## EXERCISE
None of the pictures should appear; the lines from the line containing "This screenshot has height=768, width=1024." through the last line of the listing must be repeated exactly.

## GIVEN ENTRIES
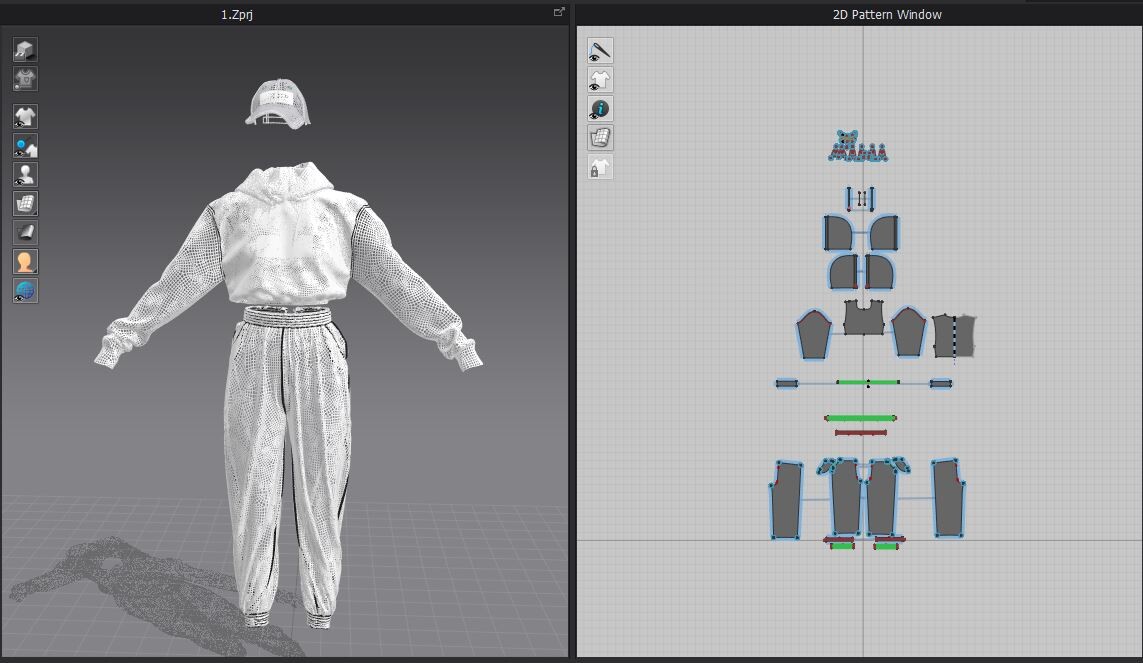Open the orange avatar display style menu
This screenshot has height=663, width=1143.
click(25, 262)
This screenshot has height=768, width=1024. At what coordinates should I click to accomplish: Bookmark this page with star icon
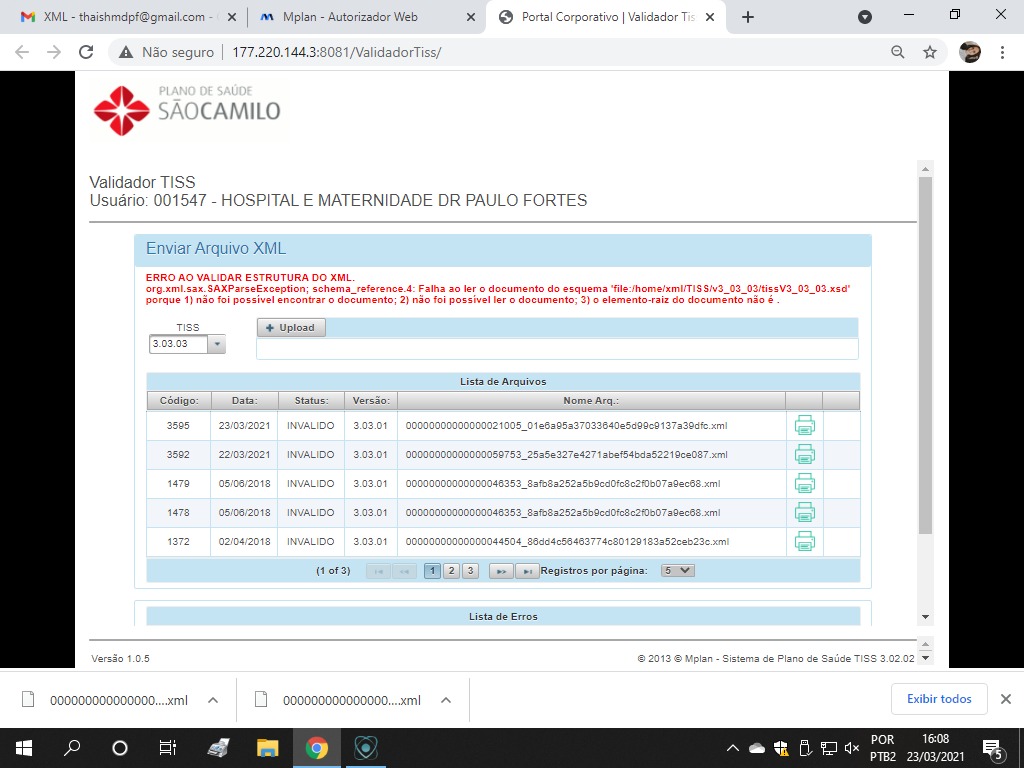[929, 52]
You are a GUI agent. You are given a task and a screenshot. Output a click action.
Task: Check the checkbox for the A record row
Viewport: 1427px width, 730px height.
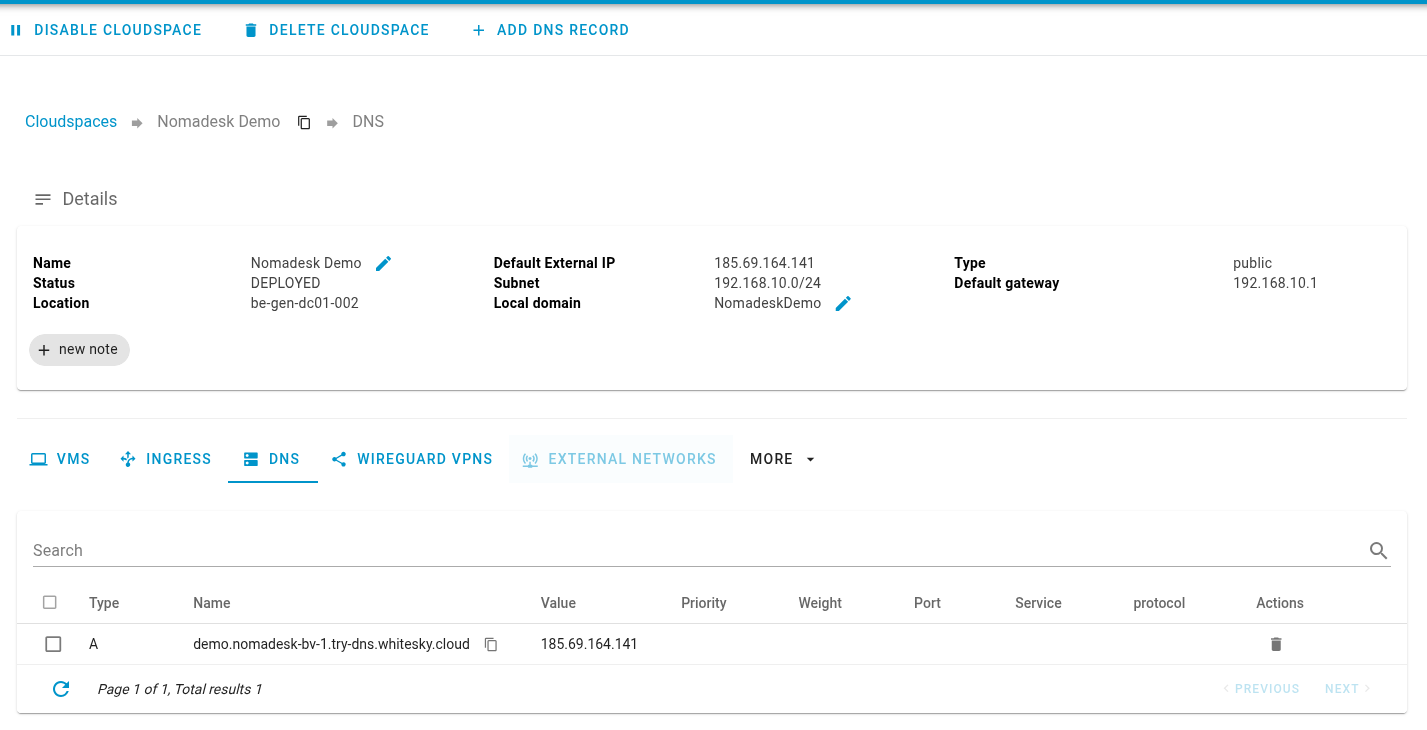[x=53, y=644]
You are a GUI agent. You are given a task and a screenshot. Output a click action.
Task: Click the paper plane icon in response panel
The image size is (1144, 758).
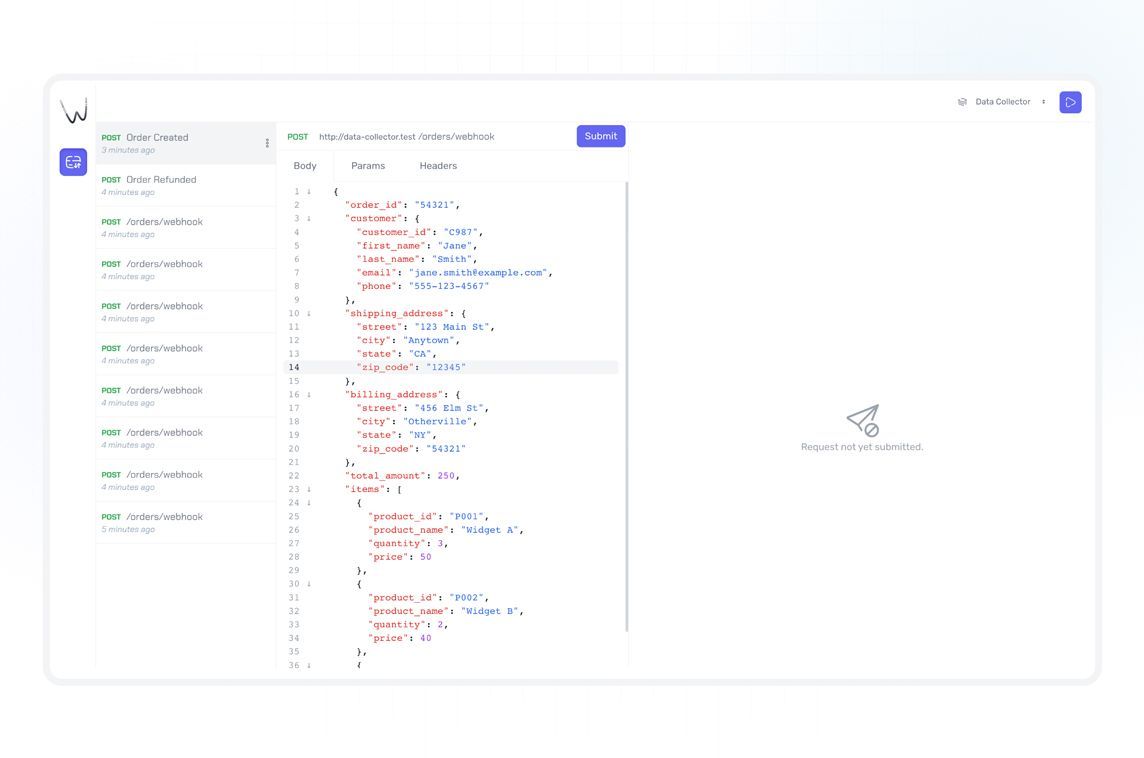point(862,420)
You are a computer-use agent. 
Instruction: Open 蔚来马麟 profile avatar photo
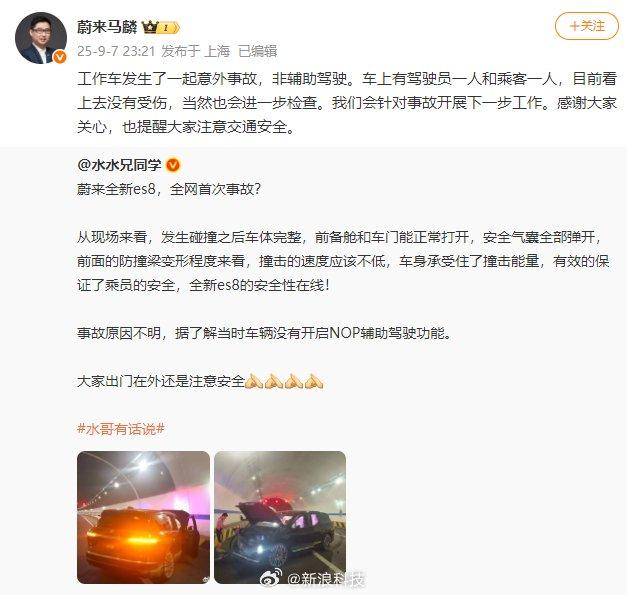41,38
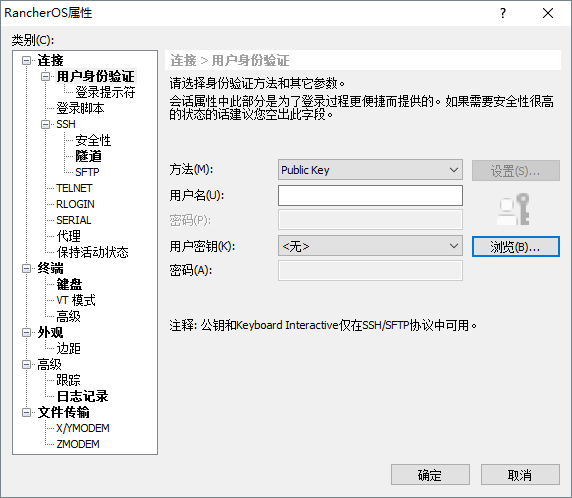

## FINISHED EXERCISE
This screenshot has height=768, width=1024. At what coordinates should I click to accomplish: Bookmark this page with star icon
[929, 52]
You are a GUI agent. You are given a task and a screenshot. Output a click action.
Task: Check the checkbox for the A record row
Viewport: 1427px width, 730px height.
[x=53, y=644]
You are a GUI agent. You are given a task and a screenshot. Output a click action.
Task: Click the paper plane icon in response panel
The image size is (1144, 758).
point(862,420)
You are a computer-use agent. 
Instruction: Open 蔚来马麟 profile avatar photo
41,38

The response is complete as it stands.